In an action to recover damages for personal injuries, the plaintiff appeals from a judgment of the Supreme Court, Queens County (Huttner, J.), entered February 23, 2004, which, upon the granting of the defendant’s motion pursuant to CPLR 4401 *477for judgment as a matter of law made at the close of the plaintiffs case, dismissed the complaint.
Ordered that the judgment is affirmed, with costs.
Contrary to the plaintiff’s contention, it was a provident exercise of discretion to preclude the admission into evidence of magnetic resonance imaging films in fight of the plaintiffs failure to comply with the requirements of CPLR 4532-a and 22 NYCRR 202.17 (see Neils v Darmochwal, 6 AD3d 589 [2004]; Jemmott v Lazofsky, 5 AD3d 558 [2004]; Wagman v Bradshaw, 292 AD2d 84 [2002]; Grassi v Carolina Barbeque, 254 AD2d 38 [1998]).

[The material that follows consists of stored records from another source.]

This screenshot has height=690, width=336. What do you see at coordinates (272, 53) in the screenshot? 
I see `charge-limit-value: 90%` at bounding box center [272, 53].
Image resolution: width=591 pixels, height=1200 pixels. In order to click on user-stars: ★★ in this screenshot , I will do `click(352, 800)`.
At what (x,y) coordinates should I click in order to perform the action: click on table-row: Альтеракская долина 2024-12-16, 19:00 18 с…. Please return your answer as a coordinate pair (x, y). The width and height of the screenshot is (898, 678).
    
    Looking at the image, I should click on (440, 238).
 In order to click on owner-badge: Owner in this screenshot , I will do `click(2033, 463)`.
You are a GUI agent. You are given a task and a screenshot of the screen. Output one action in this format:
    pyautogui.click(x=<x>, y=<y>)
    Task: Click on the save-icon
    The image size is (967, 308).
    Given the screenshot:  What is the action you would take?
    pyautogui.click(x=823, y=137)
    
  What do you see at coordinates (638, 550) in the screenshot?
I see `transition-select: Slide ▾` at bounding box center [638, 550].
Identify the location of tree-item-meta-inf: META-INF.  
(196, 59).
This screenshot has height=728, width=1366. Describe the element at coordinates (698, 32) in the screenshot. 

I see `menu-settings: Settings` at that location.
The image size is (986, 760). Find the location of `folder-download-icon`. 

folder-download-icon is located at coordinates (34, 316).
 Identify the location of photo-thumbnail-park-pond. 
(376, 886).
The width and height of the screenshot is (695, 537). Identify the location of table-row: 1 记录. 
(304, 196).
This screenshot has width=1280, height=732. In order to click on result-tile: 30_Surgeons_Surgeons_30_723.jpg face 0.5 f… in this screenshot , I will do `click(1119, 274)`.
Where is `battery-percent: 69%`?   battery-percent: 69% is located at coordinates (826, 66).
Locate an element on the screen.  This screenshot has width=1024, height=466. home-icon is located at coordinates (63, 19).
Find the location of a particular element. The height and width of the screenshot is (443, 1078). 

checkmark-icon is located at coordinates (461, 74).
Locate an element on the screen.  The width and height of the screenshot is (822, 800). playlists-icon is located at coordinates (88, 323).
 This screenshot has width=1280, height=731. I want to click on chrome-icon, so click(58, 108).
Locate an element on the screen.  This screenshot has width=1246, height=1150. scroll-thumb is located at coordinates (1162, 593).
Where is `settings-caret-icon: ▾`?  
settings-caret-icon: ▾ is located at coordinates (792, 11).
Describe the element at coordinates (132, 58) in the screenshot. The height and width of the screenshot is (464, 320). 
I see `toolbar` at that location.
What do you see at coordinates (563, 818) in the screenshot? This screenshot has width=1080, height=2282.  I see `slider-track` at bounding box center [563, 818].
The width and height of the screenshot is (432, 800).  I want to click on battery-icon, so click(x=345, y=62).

The plaintiffs additional contention that the trial court erred in granting the defendant’s motion for judgment as a matter of law at the close of the plaintiff’s case is without merit. There was no evidence of causation (see Andre v Seem, 234 AD2d 325 [1996]; cf. Bonner v Hill, 302 AD2d 544, 545 [2003]), and there was insufficient evidence that the plaintiff sustained a serious injury (see Insurance Law § 5102 [d]). Florio, J.P., Krausman, Townes, Mastro and Fisher, JJ., concur.